Il fut certainement un temps où l’usage voulut en Angleterre comme il le veut aujourd’hui en France, que l’on nommât les choses, pour grossières qu’elles fussent, «par leur véritable nom»; on en peut trouver la preuve jusque dans les sermons et à plus forte raison dans les traités, les essais, les poèmes, les romans et le théâtre.
Si nous voulions nous former une opinion sur le ton de la conversation en Angleterre, il y a un siècle, d’après le langage des comédies écrites et jouées à cette époque, nous constaterions que notre pays était alors plus éloigné encore du raffinement dont nous nous glorifions aujourd’hui, que nos voisins français ne le sont présentement.
Je ne fais pas allusion ici à l’immoralité, ou à un cynique aveu de l’immoralité; mais à une sorte de grossièreté qui peut être compatible avec la vertu, comme son absence n’est malheureusement pas une garantie contre le vice.

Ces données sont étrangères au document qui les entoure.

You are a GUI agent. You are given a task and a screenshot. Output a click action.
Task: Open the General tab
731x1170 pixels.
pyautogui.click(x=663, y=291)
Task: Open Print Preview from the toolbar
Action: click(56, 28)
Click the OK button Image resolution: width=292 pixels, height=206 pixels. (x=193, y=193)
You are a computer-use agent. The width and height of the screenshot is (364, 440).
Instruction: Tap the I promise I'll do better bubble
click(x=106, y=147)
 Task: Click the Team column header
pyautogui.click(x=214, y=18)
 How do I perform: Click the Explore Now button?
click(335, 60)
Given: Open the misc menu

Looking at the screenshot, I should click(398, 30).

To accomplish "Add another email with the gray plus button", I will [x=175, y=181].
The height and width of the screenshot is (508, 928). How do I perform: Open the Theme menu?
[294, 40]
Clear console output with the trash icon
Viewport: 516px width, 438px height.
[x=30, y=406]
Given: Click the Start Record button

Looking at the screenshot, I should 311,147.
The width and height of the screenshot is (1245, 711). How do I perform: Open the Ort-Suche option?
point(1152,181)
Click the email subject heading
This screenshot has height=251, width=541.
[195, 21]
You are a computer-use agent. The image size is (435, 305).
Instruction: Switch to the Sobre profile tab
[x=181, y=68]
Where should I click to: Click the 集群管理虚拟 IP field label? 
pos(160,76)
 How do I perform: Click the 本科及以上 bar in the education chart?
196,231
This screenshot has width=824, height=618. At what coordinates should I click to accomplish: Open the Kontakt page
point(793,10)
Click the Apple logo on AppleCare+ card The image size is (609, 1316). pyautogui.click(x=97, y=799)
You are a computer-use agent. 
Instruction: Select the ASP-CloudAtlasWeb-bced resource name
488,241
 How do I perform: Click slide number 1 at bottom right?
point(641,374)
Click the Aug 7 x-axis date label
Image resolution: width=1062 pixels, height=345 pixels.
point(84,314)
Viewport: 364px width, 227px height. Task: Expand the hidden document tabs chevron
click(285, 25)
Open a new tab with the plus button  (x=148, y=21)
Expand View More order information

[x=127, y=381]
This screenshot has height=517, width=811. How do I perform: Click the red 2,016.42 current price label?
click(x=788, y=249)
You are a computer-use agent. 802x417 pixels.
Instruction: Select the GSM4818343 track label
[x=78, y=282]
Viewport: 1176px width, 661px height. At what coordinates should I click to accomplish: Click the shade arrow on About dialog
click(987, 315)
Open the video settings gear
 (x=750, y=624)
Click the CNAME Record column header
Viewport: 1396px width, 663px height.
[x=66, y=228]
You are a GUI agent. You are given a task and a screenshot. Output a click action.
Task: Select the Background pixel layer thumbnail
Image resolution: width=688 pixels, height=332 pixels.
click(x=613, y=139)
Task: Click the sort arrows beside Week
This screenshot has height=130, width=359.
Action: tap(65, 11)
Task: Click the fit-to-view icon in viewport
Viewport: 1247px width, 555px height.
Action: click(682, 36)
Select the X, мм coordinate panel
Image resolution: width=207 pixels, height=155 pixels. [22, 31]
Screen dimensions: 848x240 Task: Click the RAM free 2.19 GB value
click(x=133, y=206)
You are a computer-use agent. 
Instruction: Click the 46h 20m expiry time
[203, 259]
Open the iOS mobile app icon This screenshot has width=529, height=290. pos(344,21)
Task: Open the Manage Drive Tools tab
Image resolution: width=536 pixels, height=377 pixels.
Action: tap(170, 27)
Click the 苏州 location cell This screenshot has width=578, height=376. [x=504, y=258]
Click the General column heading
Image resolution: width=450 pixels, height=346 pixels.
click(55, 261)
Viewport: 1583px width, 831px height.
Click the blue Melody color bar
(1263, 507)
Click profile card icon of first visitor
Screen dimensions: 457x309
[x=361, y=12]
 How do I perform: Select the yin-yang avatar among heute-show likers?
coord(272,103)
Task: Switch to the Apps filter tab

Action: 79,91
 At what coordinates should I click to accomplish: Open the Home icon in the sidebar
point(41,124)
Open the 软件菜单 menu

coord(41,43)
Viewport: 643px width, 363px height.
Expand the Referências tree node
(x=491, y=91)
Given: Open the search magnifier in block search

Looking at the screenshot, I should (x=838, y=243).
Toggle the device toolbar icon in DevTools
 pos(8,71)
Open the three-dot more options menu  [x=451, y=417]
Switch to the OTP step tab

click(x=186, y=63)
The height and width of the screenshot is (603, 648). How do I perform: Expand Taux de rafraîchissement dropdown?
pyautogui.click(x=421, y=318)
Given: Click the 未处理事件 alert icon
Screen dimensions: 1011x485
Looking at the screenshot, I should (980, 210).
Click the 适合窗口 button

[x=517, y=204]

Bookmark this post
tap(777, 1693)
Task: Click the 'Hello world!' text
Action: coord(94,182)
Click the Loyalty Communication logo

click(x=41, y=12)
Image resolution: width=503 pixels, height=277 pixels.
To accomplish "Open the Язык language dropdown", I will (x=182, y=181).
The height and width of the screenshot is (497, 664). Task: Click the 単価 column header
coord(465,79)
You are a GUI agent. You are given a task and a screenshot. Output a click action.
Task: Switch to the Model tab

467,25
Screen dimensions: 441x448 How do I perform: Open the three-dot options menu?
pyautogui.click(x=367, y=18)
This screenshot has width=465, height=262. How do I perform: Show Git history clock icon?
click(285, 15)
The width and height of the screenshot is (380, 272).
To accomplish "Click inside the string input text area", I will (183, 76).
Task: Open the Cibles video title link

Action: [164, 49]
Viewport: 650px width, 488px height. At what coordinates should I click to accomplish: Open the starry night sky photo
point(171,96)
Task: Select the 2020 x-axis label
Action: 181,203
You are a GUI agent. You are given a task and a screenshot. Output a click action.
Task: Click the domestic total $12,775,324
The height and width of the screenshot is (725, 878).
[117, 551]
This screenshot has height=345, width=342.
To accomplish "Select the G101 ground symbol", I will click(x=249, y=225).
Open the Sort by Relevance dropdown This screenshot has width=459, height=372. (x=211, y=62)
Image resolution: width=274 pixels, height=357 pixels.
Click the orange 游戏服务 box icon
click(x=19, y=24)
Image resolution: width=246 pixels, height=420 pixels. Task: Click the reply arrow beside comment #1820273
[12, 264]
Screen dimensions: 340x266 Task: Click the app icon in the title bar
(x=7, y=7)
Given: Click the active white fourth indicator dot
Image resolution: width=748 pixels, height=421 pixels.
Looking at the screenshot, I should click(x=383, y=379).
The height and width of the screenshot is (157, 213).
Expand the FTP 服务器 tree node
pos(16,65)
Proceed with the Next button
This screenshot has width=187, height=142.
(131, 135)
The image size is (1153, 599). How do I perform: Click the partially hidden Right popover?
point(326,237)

Si nous nous sommes corrigés de cela, sauf erreur, c’est bien plutôt grâce à l’opulence de l’Angleterre qu’à la sévérité de sa vertu. Vous direz, peut-être, que je m’éloigne à une immense distance de mon point de départ; mais je ne le crois pas: en France comme en Angleterre, je trouve des raisons nombreuses pour penser que je suis dans le vrai en attribuant moins cette différence à la disposition naturelle et au caractère propre des deux nations, qu’aux facilités accidentelles de progrès rencontrées par l’une et non par l’autre.
Il serait facile d’établir, à l’aide des divers ouvrages littéraires dont je viens de parler, que la délicatesse du goût en Angleterre s’est développée graduellement, en proportion de l’accroissement de la richesse et du soin que l’on y a pris d’éloigner de la vue tout ce qui peut choquer les sens.
Quand nous cessons d’entendre, de voir et de sentir les choses qui sont désagréables, il est naturel que nous cessions d’en parler; et il est, je crois, certain que l’Anglais prend plus de peine que tout autre peuple au monde pour que les sens—qui conduisent les impressions du corps à l’âme—apportent à l’esprit le moins de connaissance possible des choses désagréables. Tout le continent d’Europe (excepté une partie de la Hollande, qui montre à beaucoup de points de vue une ressemblance fraternelle avec nous) peut être cité comme inférieur à l’Angleterre sous ce rapport. Je me souviens de m’être beaucoup amusée l’an dernier, en débarquant à Calais, de la réponse faite par un vieux voyageur à un novice qui faisait son premier voyage.
«Quelle affreuse odeur! dit l’étranger non initié, cachant son nez dans son mouchoir.
—C’est l’odeur du continent, monsieur, répondit l’homme expérimenté.» Et c’était vrai.
Il y a des détails à ce sujet sur lesquels il est impossible de s’appesantir et qui malheureusement n’exigent pas de plume pour attirer l’attention. Ceux-là, s’il était possible, je les noierais volontiers plus encore dans l’ombre qu’ils n’y sont. Mais il est des faits, provenant de la pauvreté comparative du peuple, qui tendent à prouver par suite de l’enchaînement nécessaire des choses, ce manque de raffinement dont je parle.